Info: Activation Functions & Regularisation - what and why

I have been pondering all the things we have to manage to make models learn well - not only architecture, but also what activation functions we should use and what we do about so called regularization.

So, I thought I would (briefly) share a few things I’ve discovered, a few personal observations, and a few links to follow for anyone who wants to know more.

Since I am definitely not an expert in this (!) I will be more than happy to be corrected if I’ve made a mistake - and I hope others can add to this.

Here’s a cartoon set of dense layers showing the content of one typical neuron

image

And an illustration of what the three parts are doing - so I can discuss them.

image

The story is: inputs from the layer below are acted on by the Weights and Bias, the Norm element then adjusts the mean and standard deviation (statistical spread) of the resulting values, and whichever Activation function is chosen (there are many, I just picked two typical examples of key kinds), the result of the normalisation is put through the activation function before being passed to the next layer.

First off: why do we have activation functions? Answer to avoid the vanishing/exploding gradient problem. The former effectively prevents learning at the bottom of deep models, the latter prevents anything happening at all once triggered. Actually, it seems to me that functions like tanh and sigmoid that make all really large and small values very similar, might have addressed the exploding gradient/.stability problem - but actually created the vanishing gradient problem that some other technique then needs to address.

Which activation function you use will depend on the kind of ML you are doing: if you work with e.g. images your input data has a fixed range (e.g. 0-255 RGB values, or 0-1 “normalised”) then tanh or sigmoid are reasonable choices; but if you are dealing with, say regressions, where there is no obvious scale up front - the tanh function might not work because large values in you regression will be in the flatter regions of the curve and the gradients (hence ability to learn from them) will be small. Similarly, if you have negative input values, you probably don’t want the sigmoid function either

image

because it eliminates the negative! (NB you can see more clearly here the three different lines: the solid line is the activation function itself, and the dotted line is the 1st derivative - how sensitive the activation is to changes in input value; the dashed line is the 2nd derivative, for info only.)

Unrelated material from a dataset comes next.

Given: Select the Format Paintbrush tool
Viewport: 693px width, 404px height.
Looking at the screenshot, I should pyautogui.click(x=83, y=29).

FYI Jason Brownlee has a more comprehensive post on activation functions here. His activation recommendations (not just what is plausible/not unreasonable) for various model types are:

The Weights and Bias and Norm need to be discussed together because as you can see, Norm removes the bias from the step before. I have no idea whether any of the ML frameworks are optimised for efficiency so that they don’t do unnecessary bias calculations when Norm is on. NB here I am talking about Batch Normalisation (a regularisation method) - there is also Layer Normalisation and you can read about the differences here

This normalisation works to keep everything in the “sweet spot” of the activation function around x = 0 where the response of the activation is (ignoring sign for a moment) most closely linear with respect to the input of the activation function (from Norm, if on, or directly from W&B)

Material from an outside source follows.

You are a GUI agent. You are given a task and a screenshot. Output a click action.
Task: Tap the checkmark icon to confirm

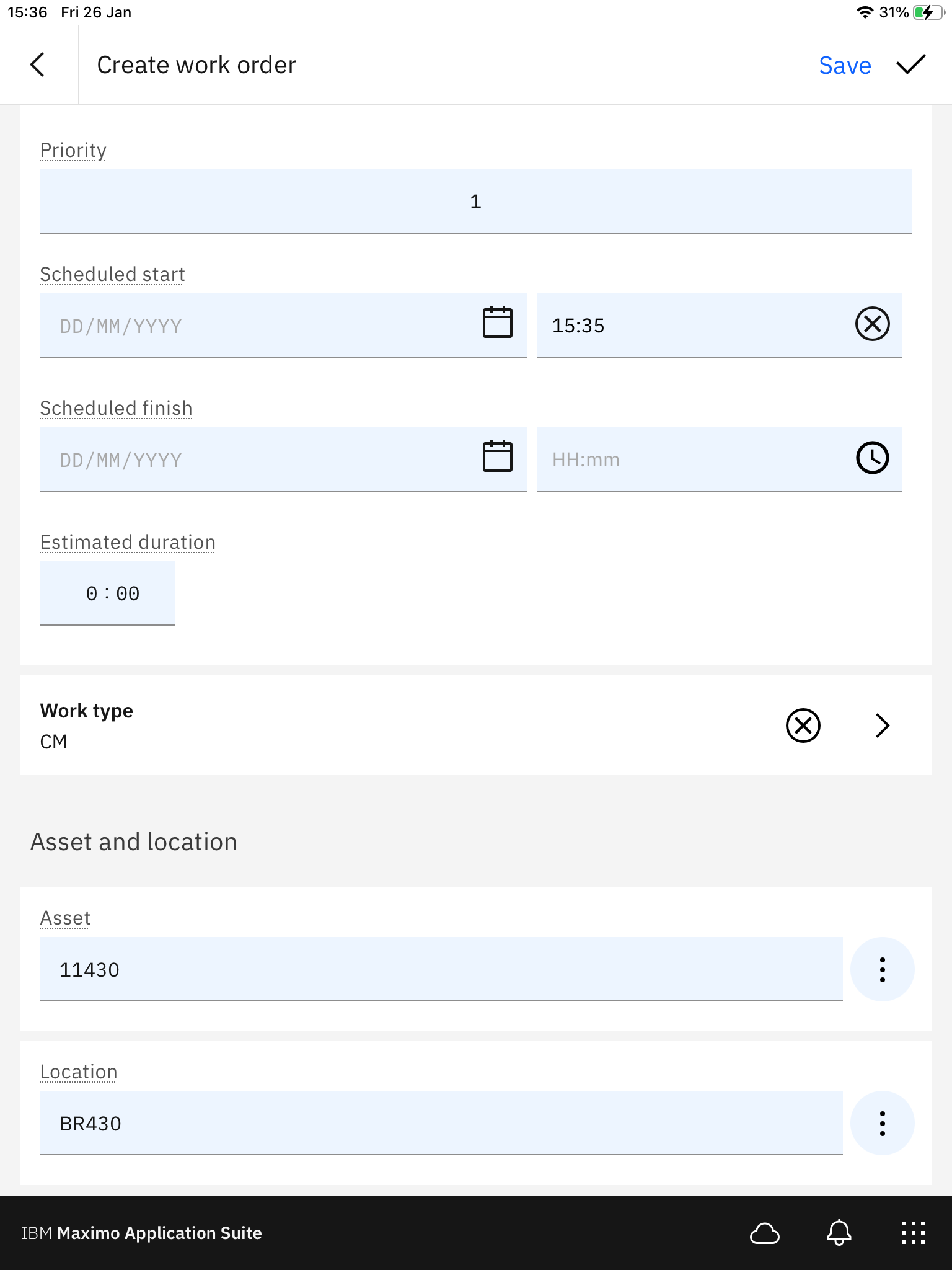[x=910, y=64]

So I don’t go on too long (there is a lot more that could be said about regularisation in general), the only other thing to mention briefly here is the use of Dropout. In PerceptiLabs you can specify the “keep probability” for each neuron, i.e. the probability that neuron will actually be used (per batch? I don’t know. Update: see below - @robertl confirmed it is per batch). The idea is that by literally ignoring or “dropping” some neurons from the calculations you prevent your model from overfitting, i.e. ~memorising the input.

What it does is force the model to “average” weights over multiple neurons that are also shared with other things to be learned, i.e. it creates cross-coupling with other weights, making it that much harder for the model to learn lots of independent pieces so it has to ~generalise (just tagging @robertl here because I have mentioned something related to him before).

Was this helpful? Let me know in the comments - I can do more (or less!) if you want.

PS For the technically/mathematically inclined/curious, the original paper on batch normalization is here in the arXiv

PPS I’m also very keen on Weight Decay (not yet available in PL) - again see another Jason Brownlee Machine Mastery post. My question for anyone who knows: should we use Weight Decay and Dropout? Is there synergy (i.e. both together are better than either alone)?

3 Likes

Great post! :smiley:

As for the ML frameworks doing unnecessary bias calculations, according to this pytorch guide, to gain some speed one can safely disable bias for a convolutional layer as long as its directly followed by a batchnorm layer. Does this hold true for Tensorflow, too? If so, one should be able to set the use_bias parameter to False for same effect? :slight_smile:

Thanks @birdstream :slight_smile:

Thanks to your pytorch input I did a spot of googling: yes, tensorflow also has a use_bias argument for Dense, see here. No idea how much of a difference to compute efficiency it would make, but if batch norm is enabled it would make sense to set use_bias = False - every little helps.

@robertl Are you already doing this? (NB use-bias has probably been around for ages but it does seem to be in TF 2.5)

Opening the PL code editor for a conv layer reveals that use_bias indeed is set to True also when batchnorm is used. I feel, I need to do some test/benchmarking here :grin:

1 Like

Bias and batch norm mean (“beta” - these people have no imagination!) are both trainable parameters… not only is it inefficient to have the same thing twice, it is just conceivable to me that the two could also interact in unhelpful ways (e.g. if they don’t get updated at the same time - deliberately or accidentally - it could set up oscillations and create instability)

Let us know what you find out. I bet for small models it might be hard to measure a difference if doing GPU training but it might be more significant if doing CPU only training (though it wouldn’t surprise me if there weren’t a single CPU instruction for multiply and add)

Awesome post @JulianSMoore! :smiley:

Just to chip in on the two points so far:
For the dropout, it should be per batch :slight_smile: If it was per iteration things would get very messy and per epoch would overexpose specific neurons.
For the bias, as @birdstream pointed out we don’t automatically disable it at this point, which is a great find! Added it as a task for us to take a look at

2 Likes

I was curious so I tried to set use_bias=False in the conv layer but PL wouldn’t have it, because it expects the bias to be present and will throw an error. I had some succes in simply passing tf.zeros() to the variables. I could train the model, but the training view got a little messed up like it wouldn’t show the map and such. I suspect I didn’t supply the right shape for the tensors maybe? :thinking:

You were probably one of those “meddling kids” the Scooby Doo villains kept complaining about, Joakim :wink:

I like the detective work :smiley: I guess use-bias = False fails because the backprop doesn’t know about it, and still tries to train the bias, but, no, hang on, it’s a TF graph so why would PL be involved in that part?

You’ve just shone the torch on a door marked “Danger! Do not enter!” and I want in! :scream_cat:

I leave no stones unturned :joy:

It seems to me, that because bias is missing there is only one value to unpack, but the frontend wants two so it fails on that part. It’s passed as something like kernel, bias = self.conv.weights. I tried passing tf.zeros() as bias and it does train but it messes up the training view a bit :sweat_smile:

I find myself lost behind that door already :joy:

1 Like